Exercise goal:
A faithful copy is needed of the lines below from the one with "гастроли (1125, 285)" up to and including the one with "Discord (1693, 1292)"; set it down with no pictures and no other lines.

-=-=-

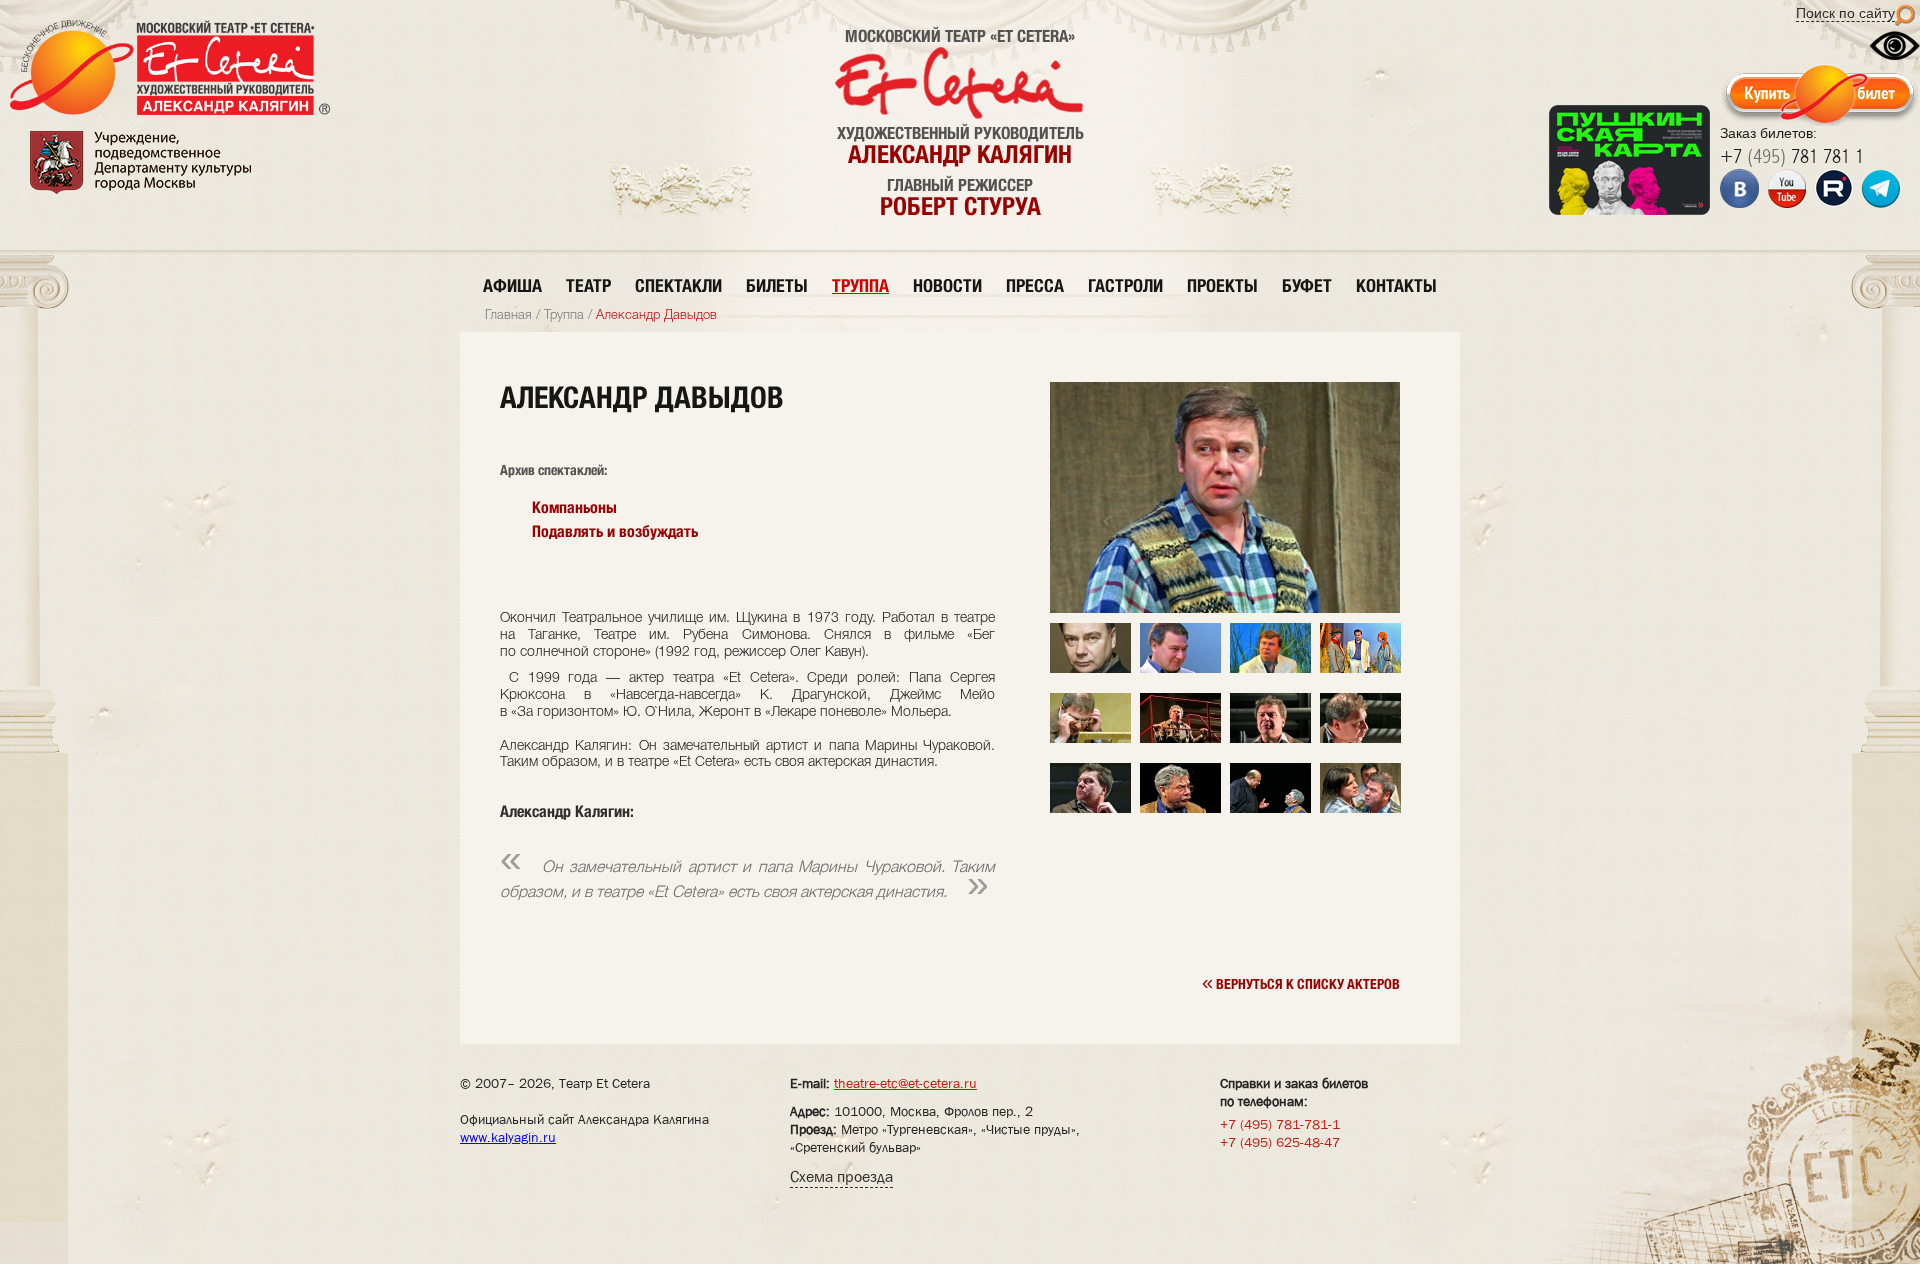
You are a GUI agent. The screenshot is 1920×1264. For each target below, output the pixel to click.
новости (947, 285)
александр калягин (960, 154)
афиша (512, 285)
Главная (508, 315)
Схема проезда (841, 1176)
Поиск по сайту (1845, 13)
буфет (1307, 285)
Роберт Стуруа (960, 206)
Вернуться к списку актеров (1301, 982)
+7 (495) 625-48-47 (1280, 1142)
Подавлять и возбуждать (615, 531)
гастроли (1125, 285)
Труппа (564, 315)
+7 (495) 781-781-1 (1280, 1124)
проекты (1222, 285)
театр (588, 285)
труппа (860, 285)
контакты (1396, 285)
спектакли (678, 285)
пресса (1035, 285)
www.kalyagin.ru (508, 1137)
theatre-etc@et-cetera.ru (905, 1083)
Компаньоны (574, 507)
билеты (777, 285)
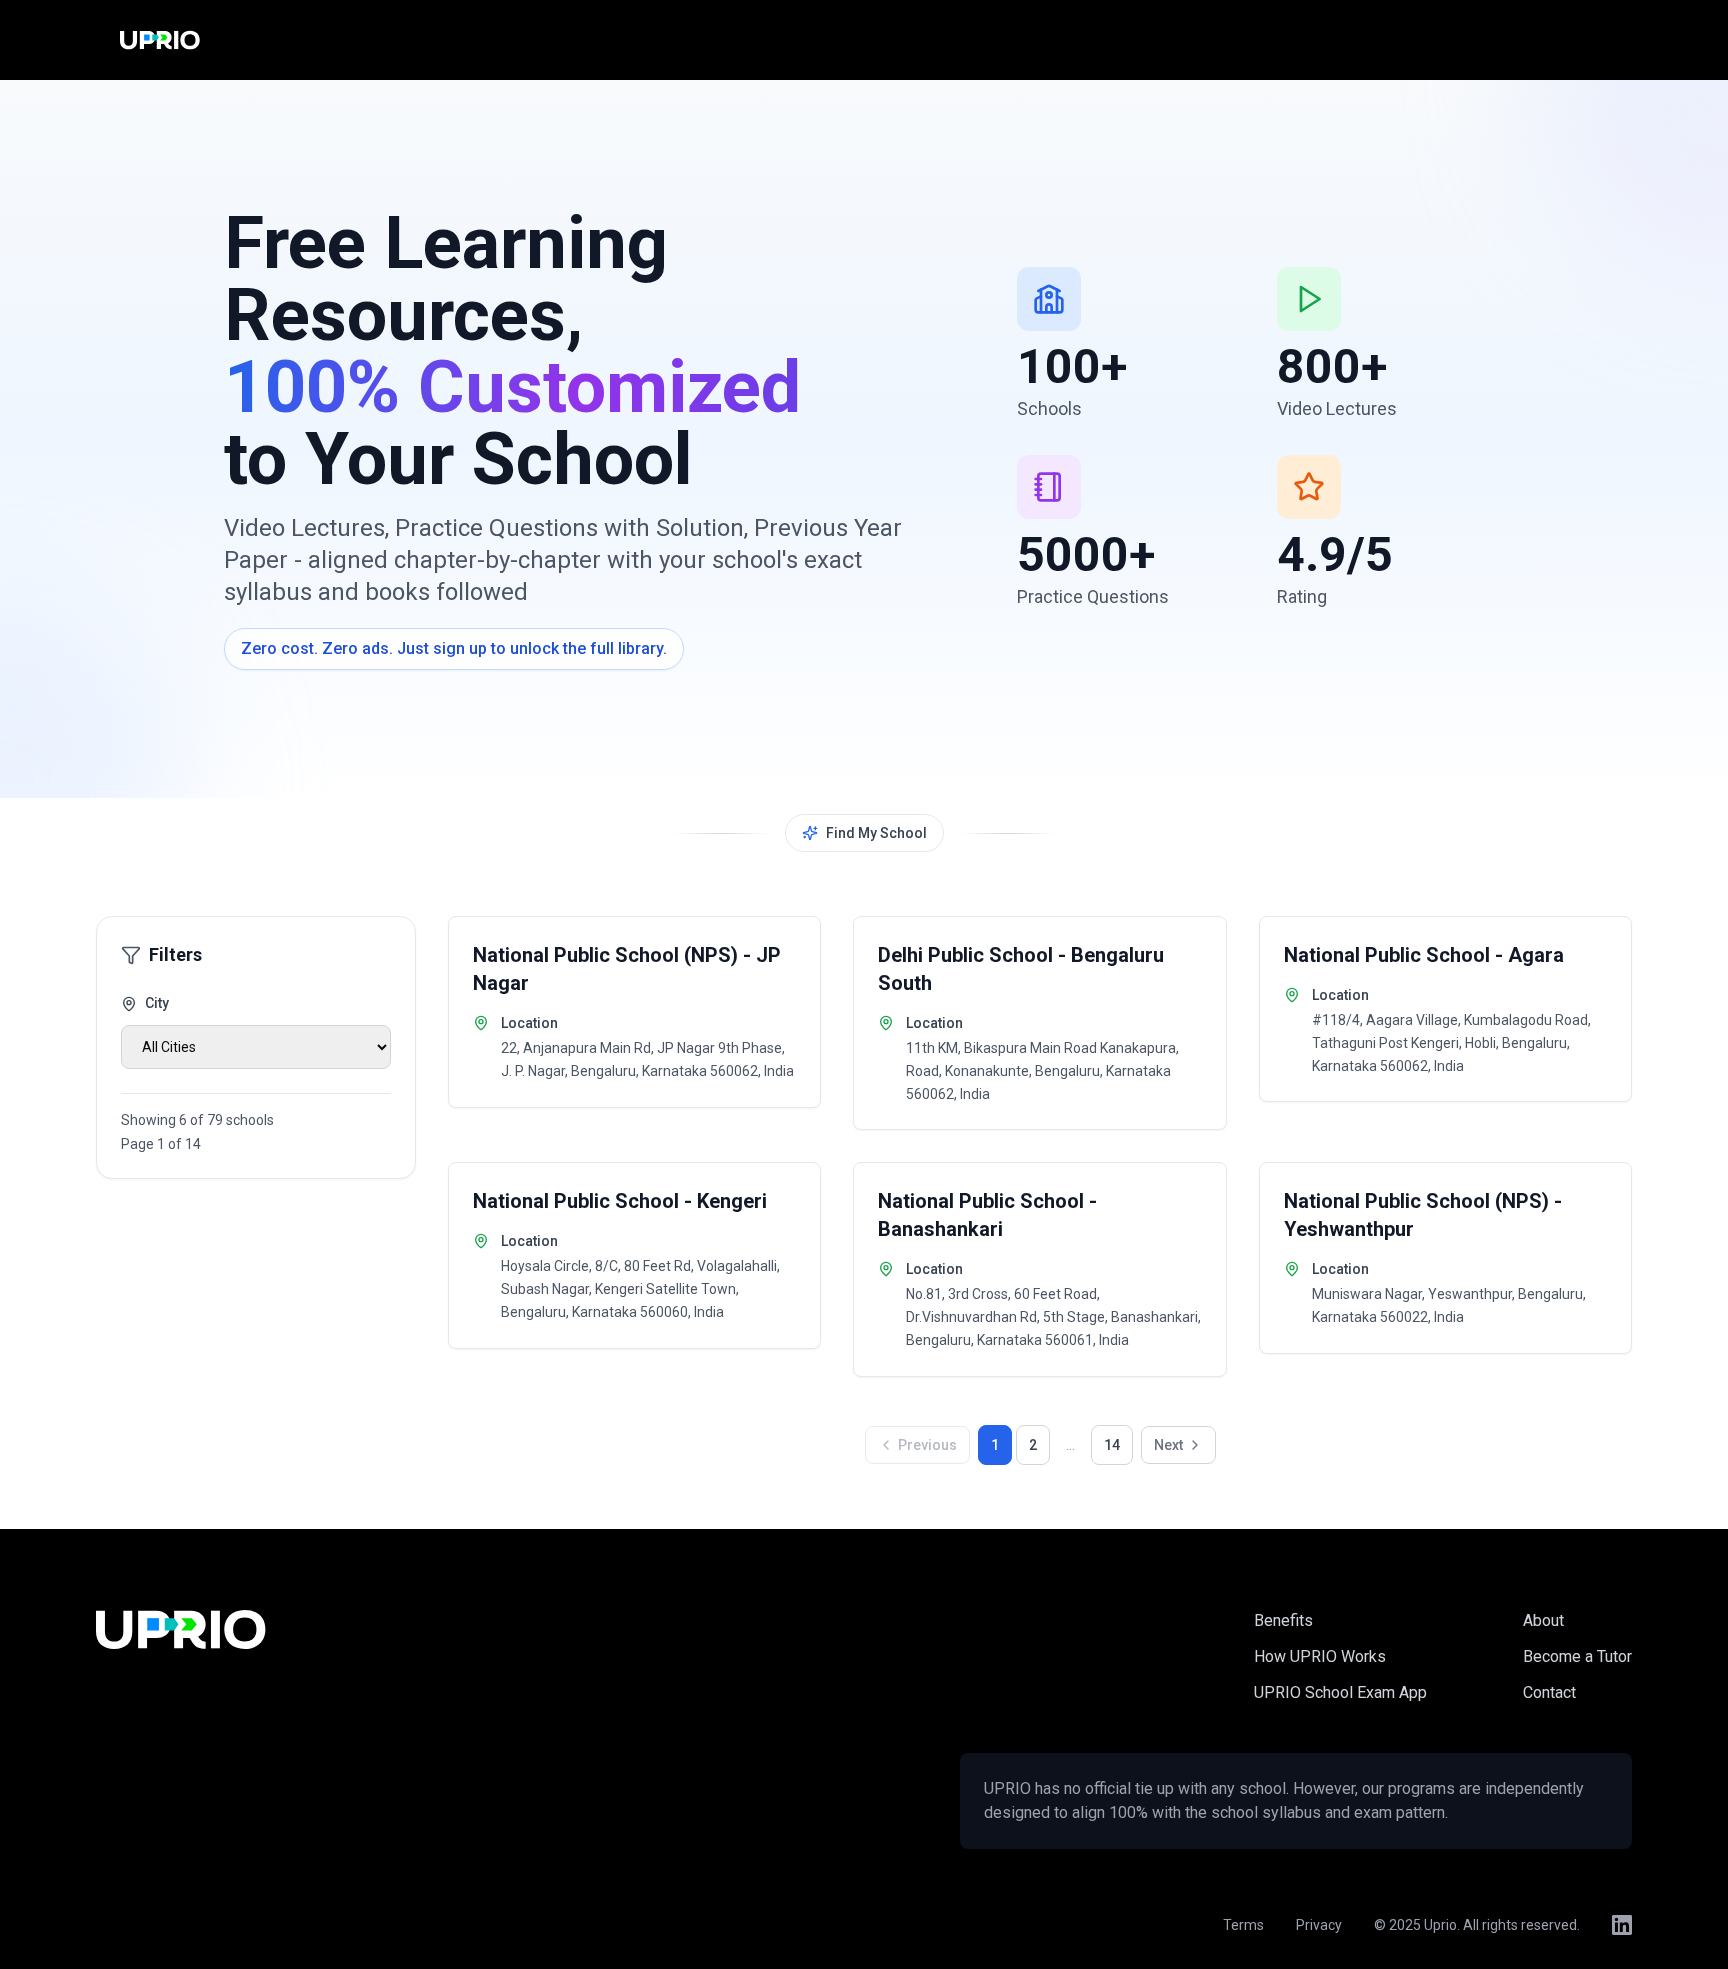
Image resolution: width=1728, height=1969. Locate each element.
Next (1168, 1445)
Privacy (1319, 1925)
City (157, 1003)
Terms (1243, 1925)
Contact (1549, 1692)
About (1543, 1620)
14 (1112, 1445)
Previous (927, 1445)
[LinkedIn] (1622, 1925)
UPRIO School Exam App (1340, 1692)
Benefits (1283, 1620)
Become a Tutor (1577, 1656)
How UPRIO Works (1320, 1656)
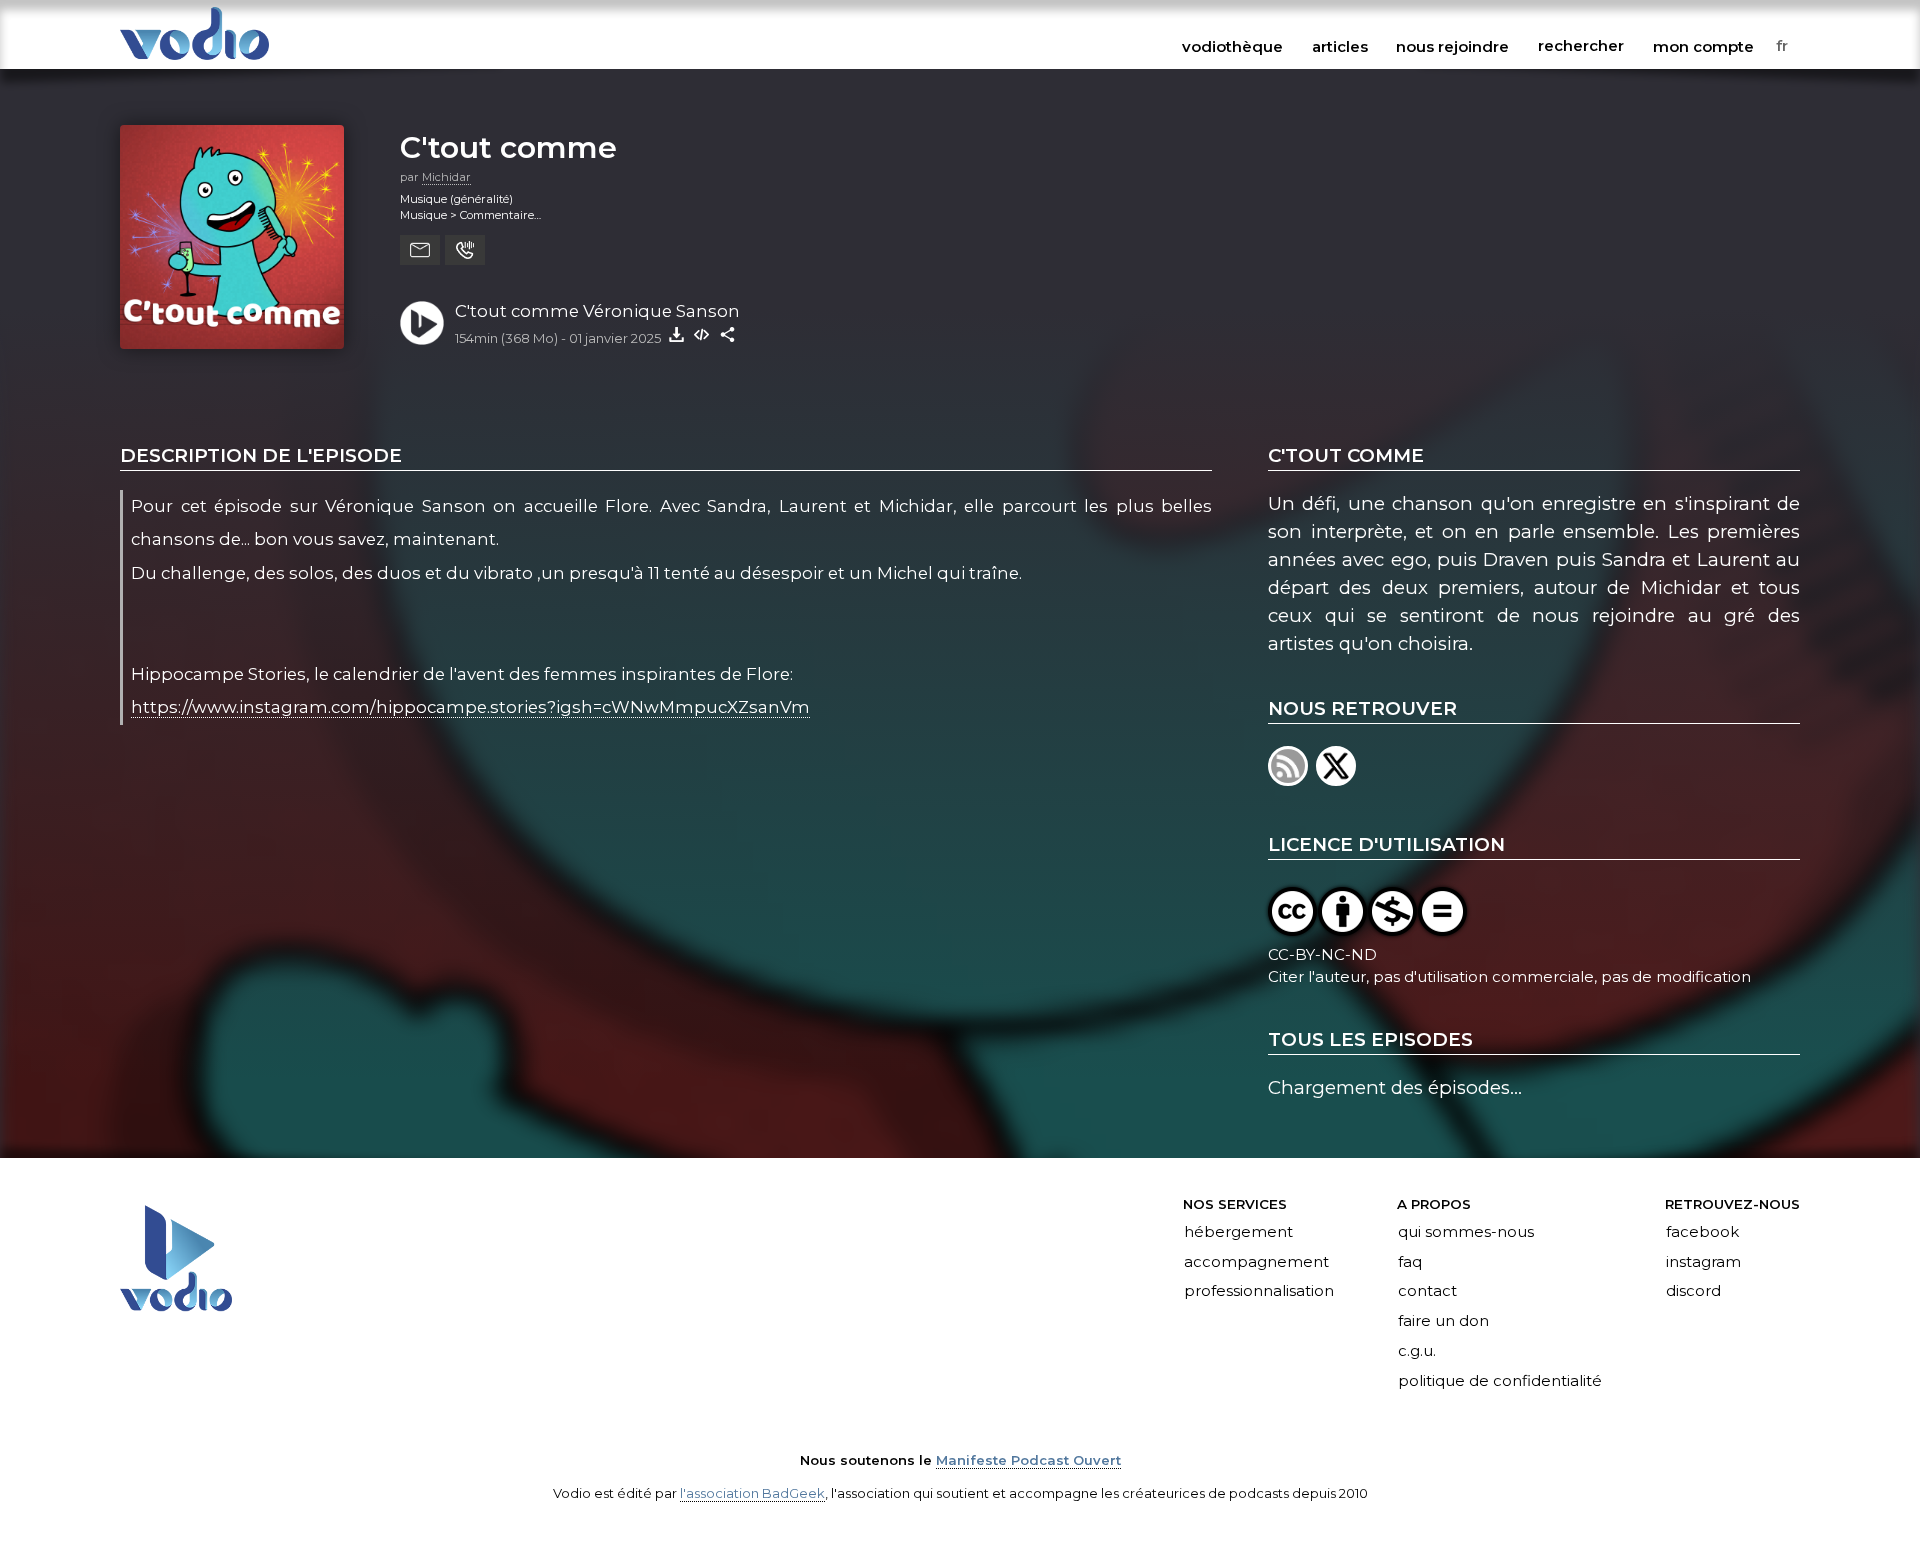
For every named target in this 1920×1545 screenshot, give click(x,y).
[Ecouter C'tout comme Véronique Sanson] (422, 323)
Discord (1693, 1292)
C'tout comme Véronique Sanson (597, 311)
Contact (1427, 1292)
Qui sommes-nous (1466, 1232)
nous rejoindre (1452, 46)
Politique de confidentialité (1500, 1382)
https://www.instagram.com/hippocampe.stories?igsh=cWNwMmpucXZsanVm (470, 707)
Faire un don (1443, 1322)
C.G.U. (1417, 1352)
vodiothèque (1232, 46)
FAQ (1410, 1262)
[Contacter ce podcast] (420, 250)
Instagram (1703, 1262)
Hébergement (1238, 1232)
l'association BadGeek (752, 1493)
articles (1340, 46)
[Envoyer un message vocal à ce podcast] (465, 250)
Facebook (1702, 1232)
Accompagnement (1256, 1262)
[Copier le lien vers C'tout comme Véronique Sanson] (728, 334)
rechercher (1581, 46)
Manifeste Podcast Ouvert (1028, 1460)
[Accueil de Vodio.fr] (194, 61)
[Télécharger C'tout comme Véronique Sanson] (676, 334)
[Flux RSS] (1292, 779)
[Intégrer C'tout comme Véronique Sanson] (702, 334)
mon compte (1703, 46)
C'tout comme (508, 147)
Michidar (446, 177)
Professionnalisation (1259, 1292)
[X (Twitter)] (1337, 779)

-=-=-

Reply to the exercise:
гастроли (1125, 285)
Труппа (564, 315)
+7 (495) 781-781-1 (1280, 1124)
проекты (1222, 285)
театр (588, 285)
труппа (860, 285)
контакты (1396, 285)
спектакли (678, 285)
пресса (1035, 285)
www.kalyagin.ru (508, 1137)
theatre-etc@et-cetera.ru (905, 1083)
Компаньоны (574, 507)
билеты (777, 285)
Image resolution: width=1728, height=1969. Locate each element.
Next (1168, 1445)
Privacy (1319, 1925)
City (157, 1003)
Terms (1243, 1925)
Contact (1549, 1692)
About (1543, 1620)
14 (1112, 1445)
Previous (927, 1445)
[LinkedIn] (1622, 1925)
UPRIO School Exam App (1340, 1692)
Benefits (1283, 1620)
Become a Tutor (1577, 1656)
How UPRIO Works (1320, 1656)
For every named target in this 1920×1545 screenshot, give click(x,y).
[Ecouter C'tout comme Véronique Sanson] (422, 323)
Discord (1693, 1292)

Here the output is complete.